= Directions =
**A.** In the archery stabilizer thread, what did the set with the 30" long rod and 12" side rods cost new?
**B.** Carry on the archery stabilizer thread from its last post.

I have found that the Fuse Stabilizers have a lot of vertical bounce. If I were to recommend a stabilizer setup at a lower price, I would recommend Beiter.


----------



## Ranger 50 (Mar 2, 2012)

The Cartel Triple Carbon seems to work just fine for me. These would be on the low end of the budget scale.


----------



## Arsi (May 14, 2011)

I shot the Doinker Avancees for about three years. Great stabilizers. Though I just recently changed to the Easton Contour stabilizers. Much better stabilizers in my opinion. Also the price point is a couple tens of dollars over the Avancees. Definitely good price for them.


----------



## midwayarcherywi (Sep 24, 2006)

Arsi said:


> I shot the Doinker Avancees for about three years. Great stabilizers. Though I just recently changed to the Easton Contour stabilizers. Much better stabilizers in my opinion. Also the price point is a couple tens of dollars over the Avancees. Definitely good price for them.


Is it just me, or does the new Easton stab look like a baseball bat? Nice synergy!


----------



## Arsi (May 14, 2011)

midwayarcherywi said:


> Is it just me, or does the new Easton stab look like a baseball bat? Nice synergy!


That's the number one comment about the stabilizers that I get


----------



## wags2 (Jan 26, 2009)

My son is shooting the contours, very nice set but pricey. Yes they look like baseball bats but the more like look at them the more they are growing on me. I'm shooting a cheap set I bought on eBay, they are made by python manufacturing about an hour drive from me. 30" long rod, 12" side rods with 6 x 1.5 ounce weights cost me $35 dollars new. They are aluminum but work very well, busted my inexpensive Carbon long rod and picked these up. Cheap way to figure out the weights and balance your looking for.

(Records for locating described items)
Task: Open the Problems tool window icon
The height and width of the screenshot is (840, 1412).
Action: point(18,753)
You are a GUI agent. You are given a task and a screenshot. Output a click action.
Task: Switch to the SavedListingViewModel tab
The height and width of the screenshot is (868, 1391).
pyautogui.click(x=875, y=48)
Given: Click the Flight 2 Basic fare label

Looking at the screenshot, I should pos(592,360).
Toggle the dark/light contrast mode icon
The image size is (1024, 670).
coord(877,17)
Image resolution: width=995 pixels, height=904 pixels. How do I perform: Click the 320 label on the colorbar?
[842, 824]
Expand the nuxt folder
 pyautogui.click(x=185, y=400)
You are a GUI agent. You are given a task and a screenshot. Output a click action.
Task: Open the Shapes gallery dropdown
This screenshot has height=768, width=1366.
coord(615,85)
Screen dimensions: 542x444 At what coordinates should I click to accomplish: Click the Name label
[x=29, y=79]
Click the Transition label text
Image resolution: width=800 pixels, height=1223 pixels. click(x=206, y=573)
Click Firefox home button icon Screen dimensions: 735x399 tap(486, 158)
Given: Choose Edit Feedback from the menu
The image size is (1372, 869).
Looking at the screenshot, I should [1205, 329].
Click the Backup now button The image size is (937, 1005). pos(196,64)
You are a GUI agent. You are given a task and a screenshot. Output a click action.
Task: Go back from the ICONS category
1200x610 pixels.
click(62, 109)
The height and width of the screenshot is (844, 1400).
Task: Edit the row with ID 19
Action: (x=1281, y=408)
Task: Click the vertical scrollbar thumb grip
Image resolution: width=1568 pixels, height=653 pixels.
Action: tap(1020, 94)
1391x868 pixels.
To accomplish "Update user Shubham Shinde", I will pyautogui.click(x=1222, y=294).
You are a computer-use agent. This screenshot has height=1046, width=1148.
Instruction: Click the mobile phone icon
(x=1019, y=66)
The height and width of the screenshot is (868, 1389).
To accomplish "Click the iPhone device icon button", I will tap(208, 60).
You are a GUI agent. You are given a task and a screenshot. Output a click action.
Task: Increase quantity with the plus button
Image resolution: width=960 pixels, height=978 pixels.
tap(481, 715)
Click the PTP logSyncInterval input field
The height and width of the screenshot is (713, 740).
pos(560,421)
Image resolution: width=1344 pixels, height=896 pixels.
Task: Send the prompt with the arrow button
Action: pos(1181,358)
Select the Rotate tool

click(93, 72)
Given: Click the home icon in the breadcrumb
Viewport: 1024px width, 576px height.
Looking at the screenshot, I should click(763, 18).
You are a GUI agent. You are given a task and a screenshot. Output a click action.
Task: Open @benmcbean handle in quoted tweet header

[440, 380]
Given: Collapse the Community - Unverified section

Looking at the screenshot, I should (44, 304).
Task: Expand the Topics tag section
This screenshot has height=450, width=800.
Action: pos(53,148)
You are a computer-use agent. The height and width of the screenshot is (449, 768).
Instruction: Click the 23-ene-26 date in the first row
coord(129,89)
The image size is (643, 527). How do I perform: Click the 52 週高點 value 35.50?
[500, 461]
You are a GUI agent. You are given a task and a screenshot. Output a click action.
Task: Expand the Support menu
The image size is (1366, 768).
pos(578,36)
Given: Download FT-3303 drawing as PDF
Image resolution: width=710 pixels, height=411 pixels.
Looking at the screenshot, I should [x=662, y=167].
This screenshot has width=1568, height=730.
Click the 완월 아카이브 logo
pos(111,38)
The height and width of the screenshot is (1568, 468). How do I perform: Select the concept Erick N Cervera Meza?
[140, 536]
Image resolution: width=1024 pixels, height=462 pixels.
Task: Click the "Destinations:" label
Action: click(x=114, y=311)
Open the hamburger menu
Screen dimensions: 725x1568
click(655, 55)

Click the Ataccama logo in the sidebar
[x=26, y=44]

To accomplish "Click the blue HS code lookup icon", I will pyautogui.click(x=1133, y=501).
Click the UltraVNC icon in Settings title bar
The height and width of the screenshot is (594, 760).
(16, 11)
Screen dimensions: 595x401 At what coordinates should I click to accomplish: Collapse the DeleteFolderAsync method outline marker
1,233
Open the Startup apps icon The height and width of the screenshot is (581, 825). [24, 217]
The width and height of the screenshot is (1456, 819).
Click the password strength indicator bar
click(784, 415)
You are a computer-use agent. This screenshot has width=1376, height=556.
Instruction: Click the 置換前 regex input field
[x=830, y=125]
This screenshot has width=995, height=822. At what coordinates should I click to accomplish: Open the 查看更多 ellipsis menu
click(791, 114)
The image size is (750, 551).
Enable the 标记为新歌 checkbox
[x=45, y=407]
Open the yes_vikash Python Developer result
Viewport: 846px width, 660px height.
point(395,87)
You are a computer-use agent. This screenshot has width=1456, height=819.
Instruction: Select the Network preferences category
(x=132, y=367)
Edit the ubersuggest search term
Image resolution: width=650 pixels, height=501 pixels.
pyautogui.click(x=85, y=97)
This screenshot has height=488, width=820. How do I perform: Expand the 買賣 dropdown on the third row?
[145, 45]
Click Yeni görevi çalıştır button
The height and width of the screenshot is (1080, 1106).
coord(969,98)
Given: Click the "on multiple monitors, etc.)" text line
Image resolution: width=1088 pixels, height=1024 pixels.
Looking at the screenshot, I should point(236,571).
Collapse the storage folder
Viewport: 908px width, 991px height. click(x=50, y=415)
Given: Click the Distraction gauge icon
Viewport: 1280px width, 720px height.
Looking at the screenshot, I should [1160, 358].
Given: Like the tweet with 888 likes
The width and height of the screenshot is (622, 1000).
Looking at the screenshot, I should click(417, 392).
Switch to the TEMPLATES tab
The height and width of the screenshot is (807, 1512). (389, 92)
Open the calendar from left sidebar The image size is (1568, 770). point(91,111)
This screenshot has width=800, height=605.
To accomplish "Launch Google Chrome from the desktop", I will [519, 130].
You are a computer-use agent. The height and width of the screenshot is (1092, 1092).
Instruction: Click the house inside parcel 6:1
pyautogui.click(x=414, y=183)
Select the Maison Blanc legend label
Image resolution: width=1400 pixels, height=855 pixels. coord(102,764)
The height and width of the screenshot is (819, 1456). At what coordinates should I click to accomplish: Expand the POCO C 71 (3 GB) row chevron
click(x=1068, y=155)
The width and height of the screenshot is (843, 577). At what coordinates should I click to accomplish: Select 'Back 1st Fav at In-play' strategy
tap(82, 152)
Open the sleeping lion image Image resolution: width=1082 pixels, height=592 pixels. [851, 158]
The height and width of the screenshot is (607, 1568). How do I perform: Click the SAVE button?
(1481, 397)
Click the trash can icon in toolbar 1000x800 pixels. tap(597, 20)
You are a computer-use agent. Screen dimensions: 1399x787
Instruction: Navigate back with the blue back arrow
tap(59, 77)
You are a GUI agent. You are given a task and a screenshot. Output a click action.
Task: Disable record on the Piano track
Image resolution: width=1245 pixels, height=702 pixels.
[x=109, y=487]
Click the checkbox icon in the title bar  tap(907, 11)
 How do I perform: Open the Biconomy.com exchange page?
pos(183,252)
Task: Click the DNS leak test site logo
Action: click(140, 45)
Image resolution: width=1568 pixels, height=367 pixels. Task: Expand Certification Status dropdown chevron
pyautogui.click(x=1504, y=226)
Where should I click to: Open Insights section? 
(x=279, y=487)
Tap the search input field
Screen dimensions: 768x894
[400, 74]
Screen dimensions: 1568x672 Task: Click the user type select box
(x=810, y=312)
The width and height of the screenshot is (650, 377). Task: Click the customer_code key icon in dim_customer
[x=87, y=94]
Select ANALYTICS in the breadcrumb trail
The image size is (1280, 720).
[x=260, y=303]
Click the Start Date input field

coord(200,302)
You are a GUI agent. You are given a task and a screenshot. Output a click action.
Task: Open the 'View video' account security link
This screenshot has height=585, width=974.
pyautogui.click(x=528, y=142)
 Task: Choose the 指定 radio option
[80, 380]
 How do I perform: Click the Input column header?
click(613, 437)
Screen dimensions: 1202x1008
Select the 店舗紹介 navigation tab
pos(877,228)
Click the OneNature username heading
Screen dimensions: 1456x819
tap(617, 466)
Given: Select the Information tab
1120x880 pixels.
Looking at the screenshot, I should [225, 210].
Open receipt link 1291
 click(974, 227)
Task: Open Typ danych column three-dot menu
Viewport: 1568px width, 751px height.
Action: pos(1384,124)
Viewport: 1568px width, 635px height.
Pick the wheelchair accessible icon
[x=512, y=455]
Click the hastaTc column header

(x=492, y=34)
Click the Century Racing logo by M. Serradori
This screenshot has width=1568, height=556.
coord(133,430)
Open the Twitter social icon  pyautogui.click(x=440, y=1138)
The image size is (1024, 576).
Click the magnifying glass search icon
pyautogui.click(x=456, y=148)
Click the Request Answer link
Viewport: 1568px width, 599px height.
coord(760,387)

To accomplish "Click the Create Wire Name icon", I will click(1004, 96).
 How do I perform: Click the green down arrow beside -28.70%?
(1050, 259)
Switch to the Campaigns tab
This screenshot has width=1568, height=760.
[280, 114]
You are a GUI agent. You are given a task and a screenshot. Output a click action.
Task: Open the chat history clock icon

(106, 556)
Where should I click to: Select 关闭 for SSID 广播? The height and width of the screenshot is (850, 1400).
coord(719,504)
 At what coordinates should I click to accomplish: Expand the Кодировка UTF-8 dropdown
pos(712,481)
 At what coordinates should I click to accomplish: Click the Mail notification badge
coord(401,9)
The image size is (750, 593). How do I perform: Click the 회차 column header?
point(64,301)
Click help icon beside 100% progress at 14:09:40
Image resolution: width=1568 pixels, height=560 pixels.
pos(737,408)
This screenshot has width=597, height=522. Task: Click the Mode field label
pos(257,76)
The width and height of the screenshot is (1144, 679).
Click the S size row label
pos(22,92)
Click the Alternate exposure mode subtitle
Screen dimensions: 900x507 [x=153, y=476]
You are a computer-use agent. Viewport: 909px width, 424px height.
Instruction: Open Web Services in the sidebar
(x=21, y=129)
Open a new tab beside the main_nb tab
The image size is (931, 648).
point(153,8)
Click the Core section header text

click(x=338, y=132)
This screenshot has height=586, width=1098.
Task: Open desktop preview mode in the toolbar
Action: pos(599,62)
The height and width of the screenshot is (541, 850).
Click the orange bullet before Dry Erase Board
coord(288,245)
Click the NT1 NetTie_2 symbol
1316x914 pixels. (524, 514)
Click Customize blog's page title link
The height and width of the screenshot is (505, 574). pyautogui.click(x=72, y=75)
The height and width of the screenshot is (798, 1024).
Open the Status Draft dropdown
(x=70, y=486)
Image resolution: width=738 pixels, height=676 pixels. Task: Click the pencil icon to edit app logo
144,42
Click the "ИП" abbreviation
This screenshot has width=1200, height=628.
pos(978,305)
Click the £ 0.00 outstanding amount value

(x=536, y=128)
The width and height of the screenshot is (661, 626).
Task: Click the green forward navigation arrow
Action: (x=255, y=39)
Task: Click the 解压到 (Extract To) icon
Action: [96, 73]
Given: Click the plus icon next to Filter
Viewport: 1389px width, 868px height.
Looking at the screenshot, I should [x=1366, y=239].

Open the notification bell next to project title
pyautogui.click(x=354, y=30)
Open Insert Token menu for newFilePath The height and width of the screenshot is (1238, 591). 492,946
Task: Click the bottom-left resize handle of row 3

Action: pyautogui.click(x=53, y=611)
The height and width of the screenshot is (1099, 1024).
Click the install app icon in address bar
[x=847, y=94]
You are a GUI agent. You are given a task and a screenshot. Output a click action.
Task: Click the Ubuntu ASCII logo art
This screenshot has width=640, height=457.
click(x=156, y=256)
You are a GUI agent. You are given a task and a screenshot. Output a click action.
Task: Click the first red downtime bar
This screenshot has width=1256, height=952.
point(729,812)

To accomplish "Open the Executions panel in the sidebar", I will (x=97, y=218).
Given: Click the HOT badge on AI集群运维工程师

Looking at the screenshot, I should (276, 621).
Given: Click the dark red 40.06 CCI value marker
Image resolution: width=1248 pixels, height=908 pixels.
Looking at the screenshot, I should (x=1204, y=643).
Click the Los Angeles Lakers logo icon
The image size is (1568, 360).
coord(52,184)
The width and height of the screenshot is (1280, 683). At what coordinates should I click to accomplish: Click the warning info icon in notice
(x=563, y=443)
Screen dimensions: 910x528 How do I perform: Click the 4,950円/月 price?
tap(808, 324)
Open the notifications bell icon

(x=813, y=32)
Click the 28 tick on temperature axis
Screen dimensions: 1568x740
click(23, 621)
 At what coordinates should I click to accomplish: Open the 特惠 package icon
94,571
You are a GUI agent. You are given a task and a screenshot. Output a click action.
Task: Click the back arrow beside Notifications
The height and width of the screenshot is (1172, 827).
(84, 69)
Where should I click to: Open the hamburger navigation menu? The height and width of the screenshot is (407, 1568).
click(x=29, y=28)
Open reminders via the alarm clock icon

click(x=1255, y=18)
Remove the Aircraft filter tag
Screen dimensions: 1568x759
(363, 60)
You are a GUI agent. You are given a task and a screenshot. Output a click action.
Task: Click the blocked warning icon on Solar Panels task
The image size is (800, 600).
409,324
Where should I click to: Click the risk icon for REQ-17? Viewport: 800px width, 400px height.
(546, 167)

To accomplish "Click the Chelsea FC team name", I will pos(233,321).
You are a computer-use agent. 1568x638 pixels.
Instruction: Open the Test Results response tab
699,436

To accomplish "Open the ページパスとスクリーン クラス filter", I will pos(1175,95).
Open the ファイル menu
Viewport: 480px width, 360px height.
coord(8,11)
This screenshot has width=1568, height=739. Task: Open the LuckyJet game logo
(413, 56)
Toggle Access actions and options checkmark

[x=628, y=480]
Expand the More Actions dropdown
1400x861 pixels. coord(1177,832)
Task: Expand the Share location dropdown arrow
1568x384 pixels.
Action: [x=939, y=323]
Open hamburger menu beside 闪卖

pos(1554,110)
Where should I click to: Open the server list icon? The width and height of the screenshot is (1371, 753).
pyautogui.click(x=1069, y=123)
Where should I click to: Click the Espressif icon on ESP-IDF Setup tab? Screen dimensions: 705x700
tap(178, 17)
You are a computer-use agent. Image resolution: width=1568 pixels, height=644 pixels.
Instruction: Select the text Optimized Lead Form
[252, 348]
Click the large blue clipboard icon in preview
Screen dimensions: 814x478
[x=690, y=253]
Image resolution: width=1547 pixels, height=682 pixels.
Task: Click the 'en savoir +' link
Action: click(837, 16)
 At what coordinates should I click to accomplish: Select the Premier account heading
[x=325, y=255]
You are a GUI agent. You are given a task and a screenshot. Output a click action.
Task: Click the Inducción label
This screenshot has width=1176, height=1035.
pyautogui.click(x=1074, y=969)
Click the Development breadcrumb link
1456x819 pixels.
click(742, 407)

= Answers to the problems =
**A.** $35.

**B.**
----------



## MIshooter (Sep 19, 2014)

Arsi said:


> I shot the Doinker Avancees for about three years. Great stabilizers. Though I just recently changed to the Easton Contour stabilizers. Much better stabilizers in my opinion. Also the price point is a couple tens of dollars over the Avancees. Definitely good price for them.


I also use the contours absolutely love them. Only issue is the extender on mine and a friends has come apart but a simple cleaning of both pieces and some epoxy and its good as new.


----------



## wags2 (Jan 26, 2009)

The only issue we have had with the contours was the adjustable v-bar would loosen up on one side. Simple clean up and and a little thread lock and no more issues.


----------



## limbwalker (Sep 26, 2003)

midwayarcherywi said:


> Is it just me, or does the new Easton stab look like a baseball bat? Nice synergy!


They immediately reminded me of a tapered rod that's been out for probably 7 years now. Cartel, I think? I don't recall exactly. But it's a good design.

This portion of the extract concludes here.